A ratio calendar spread combines different expirations with unequal contract counts. That means you are trading time decay, stock location, and position size all at once.

The structure can be useful, but it is not beginner-friendly. Small changes in price or volatility can change the position faster than expected.

Ratio calendar risk sketch

Uneven short-option size creates a target zone and can add directional risk.

Horizontal axis: underlying stock price at expiration. Vertical axis: strategy profit or loss per share equivalent.
High in range: +5.00Low in range: -30.00

Example shown as a simplified expiration-risk sketch.

Real calendars also depend heavily on remaining time and volatility.

When it fits

This setup fits a trader who has a specific target zone and a reason to believe short-term options will decay faster than longer-term options. It is most useful when the stock is expected to pause near a level rather than trend cleanly.

Main risks

Uneven sizing can create unwanted directional exposure.

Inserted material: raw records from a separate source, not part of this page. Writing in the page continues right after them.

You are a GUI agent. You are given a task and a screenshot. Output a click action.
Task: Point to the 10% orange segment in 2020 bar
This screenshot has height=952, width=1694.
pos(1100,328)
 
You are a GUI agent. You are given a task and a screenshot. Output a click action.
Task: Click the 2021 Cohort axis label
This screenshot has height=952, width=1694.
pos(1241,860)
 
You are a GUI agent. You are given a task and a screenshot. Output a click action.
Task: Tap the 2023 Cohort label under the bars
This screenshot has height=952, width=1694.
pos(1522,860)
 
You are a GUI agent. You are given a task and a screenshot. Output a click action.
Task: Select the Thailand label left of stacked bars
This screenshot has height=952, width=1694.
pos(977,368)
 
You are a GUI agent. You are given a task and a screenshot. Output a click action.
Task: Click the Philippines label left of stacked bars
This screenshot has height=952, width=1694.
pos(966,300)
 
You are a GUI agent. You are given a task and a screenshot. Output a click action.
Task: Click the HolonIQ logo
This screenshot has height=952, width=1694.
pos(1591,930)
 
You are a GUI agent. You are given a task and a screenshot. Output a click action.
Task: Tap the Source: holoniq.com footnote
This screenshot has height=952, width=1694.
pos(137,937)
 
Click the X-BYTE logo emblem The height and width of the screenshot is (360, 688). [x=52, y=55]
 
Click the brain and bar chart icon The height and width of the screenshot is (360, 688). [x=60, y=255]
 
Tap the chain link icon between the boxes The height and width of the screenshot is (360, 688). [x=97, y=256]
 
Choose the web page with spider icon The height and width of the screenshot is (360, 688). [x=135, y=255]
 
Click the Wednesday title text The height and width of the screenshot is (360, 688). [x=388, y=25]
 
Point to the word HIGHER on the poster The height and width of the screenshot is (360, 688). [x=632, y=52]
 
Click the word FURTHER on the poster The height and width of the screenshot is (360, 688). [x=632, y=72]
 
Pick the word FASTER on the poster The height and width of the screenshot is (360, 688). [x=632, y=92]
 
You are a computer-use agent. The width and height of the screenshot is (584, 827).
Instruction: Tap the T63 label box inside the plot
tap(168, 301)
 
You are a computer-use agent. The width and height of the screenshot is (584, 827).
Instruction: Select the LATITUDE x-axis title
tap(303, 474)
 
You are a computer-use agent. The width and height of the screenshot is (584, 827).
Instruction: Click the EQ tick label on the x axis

The short options can also become assignment candidates. If the trade was opened for time decay, a sharp stock move can overwhelm that advantage.

Practical approach

Model the position before entry and after likely stock moves. Keep size small. If the structure cannot be reduced to a clear plan, use a standard calendar or vertical spread instead.

Execution playbook

Use this section to turn the setup into a broker-screen plan: selection, follow-up action, risk limits, and reasons to skip the trade.

Key execution ideas

  • Combining calendar and ratio spreads mixes time decay with uneven size.
  • Delta-neutral calendars require active monitoring as stock price changes.
  • Follow-up action determines whether the short options remain controlled.

Before entering the order

  • Start by modeling the normal calendar, then add ratio only if it improves the thesis.
  • Check position delta after entry, not just the payoff at one price.
  • Keep contract size small because the Greeks can change quickly.

Follow-up action

  • Rebalance when price movement turns the position more directional than intended.
  • Close short options before assignment risk dominates the trade.
  • Simplify into a regular calendar if the ratio is no longer justified.

Skip the trade when

  • A standard calendar expresses the view well enough.
  • The short leg is in an expiration with poor liquidity.
  • You cannot model volatility changes across both expirations.

Options can lose money quickly. Treat every setup as a defined plan: entry, maximum loss, adjustment trigger, exit target, and a reason to skip the trade when pricing is not favorable.